Si, comme vous le prétendez dans ce même livre (Marxisme lacanien), l’être parlant est condamné à s’auto-exploiter ou à être exploité par d’autres du fait du langage et de la parole, comment éviter le cynisme lacanien qui veut que les révolutionnaires se trouvent toujours un nouveau maître ? Le lacanisme n’a-t-il pas à cet égard, et au moins en France, une lourde responsabilité dans la promotion d’une psychanalyse dépolitisée, voire dans l’ascension des Nouveaux philosophes et leur croisade anti-totalitaire ?
Je ne sais pas s’il est juste de tenir le lacanisme responsable des niaiseries de Bernard-Henri Lévy et des autres Nouveaux philosophes, mais on peut effectivement le responsabiliser d’une certaine dépolitisation de la psychanalyse, et pas seulement en France, mais aussi en Amérique Latine. La gauche freudienne latino-américaine a toujours eu de très bonnes raisons de se méfier des lacaniens. Ce sont à peu près les mêmes raisons pour lesquelles beaucoup de marxistes conséquents, aussi bien en Amérique Latine que dans le reste du monde, ressentent la plus grande méfiance envers ce qu’on appelle aujourd’hui la « gauche lacanienne ».
Ce qui est assez amusant, c’est que le lacanisme est fier de la méfiance qu’il inspire. Même quand il se prétend de gauche, il se croit trop lucide pour être compris par les gauchistes en général. Cependant, aux yeux de la gauche radicale, cette prétendue lucidité ne se distingue pas vraiment d’une posture cynique. Les lacaniens proprement dit, même quand ils se prétendent de gauche, paraissent trop cyniques pour être de gauche. Mais ce malentendu n’est-il pas un cas extrême et exemplaire de ce qui arrive avec la gauche qui est touchée par le structuralisme et par ce que les anglophones appellent « poststructuralisme » ?
De même que d’autres penseurs comme Foucault, Deleuze, Derrida et même d’une certaine façon Althusser, Lacan représente un défi pour le marxisme conséquent et la gauche radicale, communiste et révolutionnaire. Ce défi prend la forme d’une longue série d’énigmes impossibles à résoudre. Je pense qu’une de ces énigmes plus fondamentales s’exprime nettement dans la première partie de votre question.
Puisque le signifiant est maître, puisque nous ne pouvons être qu’exploités par ce que nous énonçons, puisqu’il n’y a pas moyen de se libérer du malaise dans la civilisation, à quoi bon faire la révolution pour changer de malaise, de signifiant, de maître ? Je pense qu’il n’y a pas de réponse définitive à cette question. C’est pour cela que je dis qu’il s’agit d’une énigme insoluble, c’est-à-dire, pour Lacan, d’une vérité. On ne peut que faire avec. Et que faire ? Voici la question des questions, des « questions brûlantes », comme disait Lénine. Et comme Lénine le dit également, il faut le travail théorique, les tentatives toujours insuffisantes et approximatives de savoir la vérité, de résoudre l’énigme, de répondre à la question qui se pose. Qu’il n’y ait pas de réponse définitive à la question ne veut pas dire du tout qu’il n’y ait pas de réponses. Il y a même trop de réponses, précisément parce qu’il n’y a pas de réponse définitive. Autrement dit, on a plus d’une raison de faire la révolution. Des raisons, on en a trop, en fait.

(Entrées de données enregistrées)
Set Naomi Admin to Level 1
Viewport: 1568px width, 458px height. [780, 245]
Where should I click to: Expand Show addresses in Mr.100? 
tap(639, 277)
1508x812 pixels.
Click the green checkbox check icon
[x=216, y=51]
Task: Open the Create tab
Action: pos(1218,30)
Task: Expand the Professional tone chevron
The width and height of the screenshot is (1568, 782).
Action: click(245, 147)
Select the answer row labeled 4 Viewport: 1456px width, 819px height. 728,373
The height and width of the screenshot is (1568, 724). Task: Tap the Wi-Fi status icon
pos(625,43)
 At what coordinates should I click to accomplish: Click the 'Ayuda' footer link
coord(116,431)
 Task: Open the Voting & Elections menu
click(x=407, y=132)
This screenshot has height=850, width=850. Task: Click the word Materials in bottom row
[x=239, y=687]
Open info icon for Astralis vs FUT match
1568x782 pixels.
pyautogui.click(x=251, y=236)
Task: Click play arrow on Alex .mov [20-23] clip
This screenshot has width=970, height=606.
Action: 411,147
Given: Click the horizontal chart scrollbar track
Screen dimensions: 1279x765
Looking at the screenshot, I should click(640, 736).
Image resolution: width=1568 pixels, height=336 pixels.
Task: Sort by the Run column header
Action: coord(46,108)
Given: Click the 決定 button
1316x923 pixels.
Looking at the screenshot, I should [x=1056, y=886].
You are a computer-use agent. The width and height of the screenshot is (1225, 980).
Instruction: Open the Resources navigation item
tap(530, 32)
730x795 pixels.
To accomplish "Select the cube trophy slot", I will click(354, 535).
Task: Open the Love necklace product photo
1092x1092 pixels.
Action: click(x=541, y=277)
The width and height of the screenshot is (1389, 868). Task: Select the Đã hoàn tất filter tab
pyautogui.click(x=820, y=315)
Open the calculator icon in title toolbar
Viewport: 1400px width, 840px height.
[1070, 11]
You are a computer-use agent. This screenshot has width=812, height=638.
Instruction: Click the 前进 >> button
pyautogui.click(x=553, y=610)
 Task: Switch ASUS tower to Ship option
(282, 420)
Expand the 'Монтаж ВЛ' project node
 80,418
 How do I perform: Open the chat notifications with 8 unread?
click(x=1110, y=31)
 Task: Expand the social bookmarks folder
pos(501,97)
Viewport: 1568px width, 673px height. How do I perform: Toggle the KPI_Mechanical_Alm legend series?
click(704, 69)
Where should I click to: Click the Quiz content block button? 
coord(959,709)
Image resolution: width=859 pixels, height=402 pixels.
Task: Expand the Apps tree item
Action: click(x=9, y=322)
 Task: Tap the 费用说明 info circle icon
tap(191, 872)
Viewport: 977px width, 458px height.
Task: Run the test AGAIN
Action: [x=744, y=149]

▶ Tâches à réaliser:
**A)** D'après le texte fourni, quels penseurs, outre Lacan, représentent un défi pour le marxisme conséquent et la gauche radicale ?
**B)** Reproduisez fidèlement les entrées, de la ligne qui contient « Where should I click to: Click » jusqu'à la fin des entrées, ces deux limites comprises.

▶ Réponses attendues:
**A)** Foucault, Deleuze, Derrida et, d'une certaine façon, Althusser.

**B)**
Where should I click to: Click the Quiz content block button? 
coord(959,709)
Image resolution: width=859 pixels, height=402 pixels.
Task: Expand the Apps tree item
Action: click(x=9, y=322)
 Task: Tap the 费用说明 info circle icon
tap(191, 872)
Viewport: 977px width, 458px height.
Task: Run the test AGAIN
Action: [x=744, y=149]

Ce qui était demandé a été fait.